ST. PAUL, Minnesota — A judge has dismissed a lawsuit that claimed the state of Minnesota was wrongfully charged for more than 37,000 abortions for indigent women.
A conservative legal group, the Alliance Defending Freedom, claimed when it filed the lawsuit last November that the state Department of Human Services was paying for abortions for women on medical assistance that weren't medically necessary, without the legal authority to do so. The lawsuit alleged that the state was failing to adequately review whether those abortions were really performed for "therapeutic reasons," which state statutes and case law define as meaning medically necessary or if the pregnancy resulted from rape or incest.

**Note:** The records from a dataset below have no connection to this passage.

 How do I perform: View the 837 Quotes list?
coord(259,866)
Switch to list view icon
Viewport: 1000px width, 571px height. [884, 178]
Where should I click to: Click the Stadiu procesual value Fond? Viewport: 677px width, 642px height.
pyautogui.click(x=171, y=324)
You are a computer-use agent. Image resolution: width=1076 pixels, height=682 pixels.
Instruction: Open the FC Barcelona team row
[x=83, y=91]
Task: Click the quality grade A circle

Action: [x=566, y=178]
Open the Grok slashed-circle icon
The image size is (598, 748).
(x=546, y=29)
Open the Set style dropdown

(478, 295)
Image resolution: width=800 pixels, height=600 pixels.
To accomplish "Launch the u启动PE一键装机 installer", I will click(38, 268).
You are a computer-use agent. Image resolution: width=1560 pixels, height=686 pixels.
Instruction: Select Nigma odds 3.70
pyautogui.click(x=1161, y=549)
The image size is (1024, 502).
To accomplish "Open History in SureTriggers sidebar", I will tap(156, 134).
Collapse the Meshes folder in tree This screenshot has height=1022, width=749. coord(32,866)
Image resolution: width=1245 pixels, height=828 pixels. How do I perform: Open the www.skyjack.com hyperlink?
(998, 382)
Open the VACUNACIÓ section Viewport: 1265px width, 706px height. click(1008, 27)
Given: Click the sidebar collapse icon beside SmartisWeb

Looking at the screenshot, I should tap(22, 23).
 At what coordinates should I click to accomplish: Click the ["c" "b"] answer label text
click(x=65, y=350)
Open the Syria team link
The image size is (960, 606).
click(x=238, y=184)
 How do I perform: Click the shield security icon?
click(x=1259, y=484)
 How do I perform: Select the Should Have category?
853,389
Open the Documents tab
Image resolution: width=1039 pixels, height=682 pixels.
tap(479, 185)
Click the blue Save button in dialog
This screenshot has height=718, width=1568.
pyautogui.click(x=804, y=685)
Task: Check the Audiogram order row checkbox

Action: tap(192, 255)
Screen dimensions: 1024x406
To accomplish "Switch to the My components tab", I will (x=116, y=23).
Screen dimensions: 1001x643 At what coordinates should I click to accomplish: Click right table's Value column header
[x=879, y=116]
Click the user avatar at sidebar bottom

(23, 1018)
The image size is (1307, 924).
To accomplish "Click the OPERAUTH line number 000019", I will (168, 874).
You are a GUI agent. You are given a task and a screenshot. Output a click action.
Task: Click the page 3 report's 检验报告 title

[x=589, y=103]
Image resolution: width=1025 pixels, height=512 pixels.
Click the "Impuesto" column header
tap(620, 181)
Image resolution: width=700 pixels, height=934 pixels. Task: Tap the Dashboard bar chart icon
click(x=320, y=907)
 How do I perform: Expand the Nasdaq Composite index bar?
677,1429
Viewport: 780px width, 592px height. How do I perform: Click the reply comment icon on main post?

But Ramsey County Chief District Judge Kathleen Gearin dismissed the lawsuit with prejudice last week, meaning it can't be filed again.
In an order dated last Thursday, Gearin ruled that the department's decision to rely on a doctor's assurance that a patient is seeking an abortion for legitimate therapeutic reasons is "neither illegal nor unreasonable." Ruling otherwise requires the court to get "excessively entangled" in the department's operations and polices, she said.
"The procedure set up by DHS is the exercise of its discretion may not be perfect, but it does ensure that the woman's right to privacy in consulting with her doctor about a difficult decision is protected," she concluded.
The department issued a statement saying it was pleased with the judge's order.
But Jordan Lorence, senior counsel with the Alliance Defending Freedom, said his group was disappointed and "seriously contemplating an appeal."